» **The problem**
Show every line of the records below that contains the word "computer".

» **Data section**
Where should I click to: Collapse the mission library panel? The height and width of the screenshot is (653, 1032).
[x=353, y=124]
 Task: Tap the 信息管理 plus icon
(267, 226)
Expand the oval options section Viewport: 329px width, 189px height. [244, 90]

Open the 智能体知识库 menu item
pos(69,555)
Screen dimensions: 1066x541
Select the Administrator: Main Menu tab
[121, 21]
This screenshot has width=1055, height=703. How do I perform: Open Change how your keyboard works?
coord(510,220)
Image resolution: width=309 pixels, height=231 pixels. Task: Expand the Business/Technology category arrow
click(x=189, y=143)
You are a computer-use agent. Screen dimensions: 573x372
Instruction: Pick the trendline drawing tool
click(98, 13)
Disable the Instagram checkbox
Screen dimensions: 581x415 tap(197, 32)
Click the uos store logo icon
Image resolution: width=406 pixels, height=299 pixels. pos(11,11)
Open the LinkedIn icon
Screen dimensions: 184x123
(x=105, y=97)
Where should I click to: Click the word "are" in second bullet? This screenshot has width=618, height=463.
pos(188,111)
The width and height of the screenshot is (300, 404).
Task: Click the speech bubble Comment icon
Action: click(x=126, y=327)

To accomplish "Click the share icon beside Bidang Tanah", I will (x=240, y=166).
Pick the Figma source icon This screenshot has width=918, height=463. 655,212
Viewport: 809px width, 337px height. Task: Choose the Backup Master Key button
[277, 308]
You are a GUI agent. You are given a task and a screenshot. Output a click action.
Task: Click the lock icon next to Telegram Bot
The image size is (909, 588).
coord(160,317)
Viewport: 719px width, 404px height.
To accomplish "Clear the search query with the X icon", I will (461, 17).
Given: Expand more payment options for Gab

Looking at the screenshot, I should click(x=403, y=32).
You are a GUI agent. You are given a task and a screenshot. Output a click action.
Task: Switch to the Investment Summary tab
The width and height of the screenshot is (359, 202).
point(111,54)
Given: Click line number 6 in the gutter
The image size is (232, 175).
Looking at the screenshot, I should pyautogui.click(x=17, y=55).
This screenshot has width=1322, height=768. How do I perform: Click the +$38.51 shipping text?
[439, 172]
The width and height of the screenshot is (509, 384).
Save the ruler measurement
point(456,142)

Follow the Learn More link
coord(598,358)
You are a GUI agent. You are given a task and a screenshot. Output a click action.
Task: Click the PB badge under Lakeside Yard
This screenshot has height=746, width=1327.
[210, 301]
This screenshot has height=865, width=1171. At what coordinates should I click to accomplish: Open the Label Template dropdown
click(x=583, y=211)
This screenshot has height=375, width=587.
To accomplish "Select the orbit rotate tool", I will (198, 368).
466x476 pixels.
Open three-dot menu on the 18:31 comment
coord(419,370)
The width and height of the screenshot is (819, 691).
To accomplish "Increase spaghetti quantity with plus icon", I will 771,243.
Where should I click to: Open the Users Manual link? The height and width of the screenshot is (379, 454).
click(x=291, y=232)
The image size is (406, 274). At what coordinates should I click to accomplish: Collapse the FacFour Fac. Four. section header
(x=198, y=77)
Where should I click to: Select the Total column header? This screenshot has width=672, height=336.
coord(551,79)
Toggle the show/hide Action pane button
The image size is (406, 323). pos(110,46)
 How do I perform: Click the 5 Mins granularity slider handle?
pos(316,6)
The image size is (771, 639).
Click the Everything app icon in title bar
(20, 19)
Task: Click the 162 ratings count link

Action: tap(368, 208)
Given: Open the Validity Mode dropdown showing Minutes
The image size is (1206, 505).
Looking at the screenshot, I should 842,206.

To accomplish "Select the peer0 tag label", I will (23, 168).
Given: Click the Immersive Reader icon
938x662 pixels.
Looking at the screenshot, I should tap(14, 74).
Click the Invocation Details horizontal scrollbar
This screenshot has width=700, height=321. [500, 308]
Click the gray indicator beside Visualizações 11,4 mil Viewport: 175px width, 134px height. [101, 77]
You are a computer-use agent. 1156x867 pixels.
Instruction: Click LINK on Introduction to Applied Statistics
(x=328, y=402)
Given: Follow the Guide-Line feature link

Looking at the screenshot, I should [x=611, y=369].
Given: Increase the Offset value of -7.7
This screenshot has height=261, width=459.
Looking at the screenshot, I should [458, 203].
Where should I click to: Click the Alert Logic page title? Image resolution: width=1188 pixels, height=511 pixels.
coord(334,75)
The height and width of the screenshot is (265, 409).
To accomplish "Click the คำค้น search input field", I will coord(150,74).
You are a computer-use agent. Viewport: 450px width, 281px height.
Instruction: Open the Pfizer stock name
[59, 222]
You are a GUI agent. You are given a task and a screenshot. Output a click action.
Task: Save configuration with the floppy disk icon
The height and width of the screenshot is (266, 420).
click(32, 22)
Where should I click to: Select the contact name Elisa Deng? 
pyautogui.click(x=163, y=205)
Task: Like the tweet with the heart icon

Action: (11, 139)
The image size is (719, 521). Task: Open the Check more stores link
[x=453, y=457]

» **Answer to this problem**
You are a computer-use agent. Screen dimensions: 573x372
You are a computer-use agent. 1156x867 pixels.
You are a computer-use agent. Viewport: 450px width, 281px height.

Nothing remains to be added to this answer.